How to Balance Hustling and Family - crabasa
http://carter.rabasa.com/2012/07/17/how-to-balance-hustling-and-family/

======
KatherineSears
My husband is in a similar evangelical role at a larger company - so travels.
I am co-founder at a start-up (Booktrope). We have a six year old daughter,
and many pets :)

Our biggest shift to manage it all was to work from home - myself in
particular. This allows a flexible schedule to some degree (which means
working when our daughter is in bed, sometimes, of course). When my husband is
not traveling, he also works from home. As a bonus, when he is in town, we can
take the odd lunch or dinner together or as a family.
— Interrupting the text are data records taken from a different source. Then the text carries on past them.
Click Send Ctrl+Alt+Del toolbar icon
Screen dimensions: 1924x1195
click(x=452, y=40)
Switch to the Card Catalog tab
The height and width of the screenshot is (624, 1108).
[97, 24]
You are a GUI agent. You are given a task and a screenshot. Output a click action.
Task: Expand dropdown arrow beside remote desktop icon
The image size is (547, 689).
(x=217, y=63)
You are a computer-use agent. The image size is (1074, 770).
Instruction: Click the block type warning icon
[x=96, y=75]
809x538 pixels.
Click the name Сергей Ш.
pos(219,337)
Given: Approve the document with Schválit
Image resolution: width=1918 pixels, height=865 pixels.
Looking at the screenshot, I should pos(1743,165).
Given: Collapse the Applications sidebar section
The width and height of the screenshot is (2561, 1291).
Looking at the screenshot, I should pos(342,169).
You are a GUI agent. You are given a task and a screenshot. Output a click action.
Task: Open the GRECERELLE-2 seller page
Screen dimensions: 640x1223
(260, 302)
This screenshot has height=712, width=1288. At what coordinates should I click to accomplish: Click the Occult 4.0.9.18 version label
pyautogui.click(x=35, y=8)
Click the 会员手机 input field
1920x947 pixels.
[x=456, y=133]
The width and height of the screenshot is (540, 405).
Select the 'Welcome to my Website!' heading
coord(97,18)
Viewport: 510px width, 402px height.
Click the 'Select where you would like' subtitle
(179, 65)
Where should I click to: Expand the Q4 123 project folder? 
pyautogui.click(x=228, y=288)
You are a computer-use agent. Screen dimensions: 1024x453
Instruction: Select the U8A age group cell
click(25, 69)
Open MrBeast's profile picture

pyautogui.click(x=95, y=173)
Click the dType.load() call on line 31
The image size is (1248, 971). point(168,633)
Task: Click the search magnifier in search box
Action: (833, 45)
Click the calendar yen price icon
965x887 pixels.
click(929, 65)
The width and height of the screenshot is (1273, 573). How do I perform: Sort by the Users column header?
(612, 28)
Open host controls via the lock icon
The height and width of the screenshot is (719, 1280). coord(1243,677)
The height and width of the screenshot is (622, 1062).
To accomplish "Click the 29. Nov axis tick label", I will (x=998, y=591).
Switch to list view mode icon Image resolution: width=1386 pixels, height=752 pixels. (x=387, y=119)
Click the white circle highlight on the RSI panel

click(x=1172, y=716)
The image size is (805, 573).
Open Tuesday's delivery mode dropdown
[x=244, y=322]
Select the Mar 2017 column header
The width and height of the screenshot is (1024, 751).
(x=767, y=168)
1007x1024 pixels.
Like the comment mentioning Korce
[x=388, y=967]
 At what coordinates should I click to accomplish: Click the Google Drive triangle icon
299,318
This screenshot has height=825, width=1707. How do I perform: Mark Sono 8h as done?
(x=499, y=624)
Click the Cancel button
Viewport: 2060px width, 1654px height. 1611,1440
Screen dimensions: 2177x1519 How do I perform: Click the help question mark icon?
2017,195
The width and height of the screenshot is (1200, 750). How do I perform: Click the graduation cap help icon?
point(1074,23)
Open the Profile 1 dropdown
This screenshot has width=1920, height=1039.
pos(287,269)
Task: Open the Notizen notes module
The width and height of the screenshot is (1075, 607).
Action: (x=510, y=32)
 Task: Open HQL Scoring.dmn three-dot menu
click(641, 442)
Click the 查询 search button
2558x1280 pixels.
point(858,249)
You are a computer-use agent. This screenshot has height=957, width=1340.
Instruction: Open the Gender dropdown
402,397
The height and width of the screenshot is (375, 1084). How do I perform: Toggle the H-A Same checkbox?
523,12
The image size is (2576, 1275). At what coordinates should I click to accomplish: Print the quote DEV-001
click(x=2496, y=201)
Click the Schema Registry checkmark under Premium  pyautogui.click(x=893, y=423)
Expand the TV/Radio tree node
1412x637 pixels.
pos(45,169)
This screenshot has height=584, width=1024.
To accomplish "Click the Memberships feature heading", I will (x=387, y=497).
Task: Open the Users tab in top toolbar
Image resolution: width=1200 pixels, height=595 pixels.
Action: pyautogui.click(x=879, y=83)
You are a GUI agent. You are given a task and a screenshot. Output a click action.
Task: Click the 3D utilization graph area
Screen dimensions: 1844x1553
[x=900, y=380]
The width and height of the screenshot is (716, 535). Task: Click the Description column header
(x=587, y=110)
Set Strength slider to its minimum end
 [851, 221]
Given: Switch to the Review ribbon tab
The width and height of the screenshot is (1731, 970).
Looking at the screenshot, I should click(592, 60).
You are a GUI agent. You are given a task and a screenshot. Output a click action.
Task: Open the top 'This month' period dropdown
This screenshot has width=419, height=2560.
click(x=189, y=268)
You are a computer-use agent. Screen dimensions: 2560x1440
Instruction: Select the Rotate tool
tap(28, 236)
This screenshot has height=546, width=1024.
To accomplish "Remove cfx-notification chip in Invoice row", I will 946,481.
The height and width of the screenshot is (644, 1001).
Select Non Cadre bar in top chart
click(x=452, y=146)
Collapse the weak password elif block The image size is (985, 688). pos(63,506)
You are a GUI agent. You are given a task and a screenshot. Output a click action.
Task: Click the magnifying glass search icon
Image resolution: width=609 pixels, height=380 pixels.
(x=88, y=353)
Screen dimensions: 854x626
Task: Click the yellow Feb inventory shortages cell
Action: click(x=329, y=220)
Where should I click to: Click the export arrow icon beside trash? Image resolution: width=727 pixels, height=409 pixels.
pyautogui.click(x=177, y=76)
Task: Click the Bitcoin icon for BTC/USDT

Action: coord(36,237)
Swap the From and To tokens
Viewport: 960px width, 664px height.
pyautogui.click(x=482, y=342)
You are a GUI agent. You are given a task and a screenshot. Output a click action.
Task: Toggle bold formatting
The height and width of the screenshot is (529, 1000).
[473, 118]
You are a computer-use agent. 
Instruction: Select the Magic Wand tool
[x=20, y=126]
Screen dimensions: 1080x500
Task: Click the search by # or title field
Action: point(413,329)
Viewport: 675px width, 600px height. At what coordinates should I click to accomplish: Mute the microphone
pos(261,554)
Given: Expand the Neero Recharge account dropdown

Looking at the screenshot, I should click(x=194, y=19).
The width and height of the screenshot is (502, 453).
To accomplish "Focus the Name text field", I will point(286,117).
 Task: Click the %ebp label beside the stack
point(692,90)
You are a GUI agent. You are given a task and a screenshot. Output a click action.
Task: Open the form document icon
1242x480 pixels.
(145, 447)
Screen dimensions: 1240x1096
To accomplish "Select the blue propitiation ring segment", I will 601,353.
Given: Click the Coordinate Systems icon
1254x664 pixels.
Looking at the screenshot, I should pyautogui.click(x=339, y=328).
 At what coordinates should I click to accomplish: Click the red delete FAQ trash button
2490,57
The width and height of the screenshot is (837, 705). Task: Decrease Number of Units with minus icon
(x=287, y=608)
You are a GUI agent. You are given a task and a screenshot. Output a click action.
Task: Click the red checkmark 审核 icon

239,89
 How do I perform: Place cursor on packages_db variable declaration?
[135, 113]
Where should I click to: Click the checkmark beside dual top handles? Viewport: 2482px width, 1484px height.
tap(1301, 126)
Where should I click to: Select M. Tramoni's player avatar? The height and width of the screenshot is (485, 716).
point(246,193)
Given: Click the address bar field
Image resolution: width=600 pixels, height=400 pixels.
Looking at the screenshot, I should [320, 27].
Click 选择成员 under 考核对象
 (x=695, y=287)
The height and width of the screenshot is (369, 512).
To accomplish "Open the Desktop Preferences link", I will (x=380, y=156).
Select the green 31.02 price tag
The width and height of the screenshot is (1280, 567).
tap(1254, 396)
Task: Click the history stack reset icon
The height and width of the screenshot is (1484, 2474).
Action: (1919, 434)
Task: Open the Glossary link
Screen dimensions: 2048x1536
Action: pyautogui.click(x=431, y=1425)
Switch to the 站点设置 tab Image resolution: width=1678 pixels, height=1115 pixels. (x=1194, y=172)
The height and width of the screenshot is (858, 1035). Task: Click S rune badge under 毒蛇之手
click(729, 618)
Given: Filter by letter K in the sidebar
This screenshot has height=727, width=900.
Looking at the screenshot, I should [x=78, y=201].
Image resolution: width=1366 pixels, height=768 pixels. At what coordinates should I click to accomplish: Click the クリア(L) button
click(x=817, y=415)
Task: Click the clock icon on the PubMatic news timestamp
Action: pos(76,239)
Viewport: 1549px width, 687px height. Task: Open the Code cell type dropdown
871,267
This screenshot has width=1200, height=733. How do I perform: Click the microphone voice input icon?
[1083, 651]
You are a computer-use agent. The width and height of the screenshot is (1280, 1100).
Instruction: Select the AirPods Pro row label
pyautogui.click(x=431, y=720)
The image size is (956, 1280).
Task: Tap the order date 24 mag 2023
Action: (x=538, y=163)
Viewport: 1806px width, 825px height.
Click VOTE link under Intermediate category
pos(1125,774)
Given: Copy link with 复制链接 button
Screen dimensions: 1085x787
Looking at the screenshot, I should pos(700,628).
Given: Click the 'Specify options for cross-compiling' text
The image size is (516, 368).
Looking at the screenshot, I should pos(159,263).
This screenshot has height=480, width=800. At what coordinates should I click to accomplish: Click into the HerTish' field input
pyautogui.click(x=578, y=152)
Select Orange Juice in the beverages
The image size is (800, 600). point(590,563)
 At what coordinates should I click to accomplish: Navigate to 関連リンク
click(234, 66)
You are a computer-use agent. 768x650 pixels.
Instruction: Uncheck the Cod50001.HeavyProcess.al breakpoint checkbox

It also means that I
schedule as many of my evening events around those times when he is able to be
here.

Last, we took the time to find a fantastic school/care situation for our
daughter, which makes us feel as though she is getting a good education, and
tons of playtime with other kids regardless of our schedules - and most
importantly not stuck home with me watching TV while I work.

I agree with you completely on the most critical aspect of it all, you have to
both want to make it work, and be willing to take the steps needed to
coordinate it all! It can be done, but it certainly isn't without challenges.

------
chuks
Being on the same page is key to making this work. This is the only way you
can avoid the fatal choice of deciding between career and family. Thanks for
the post.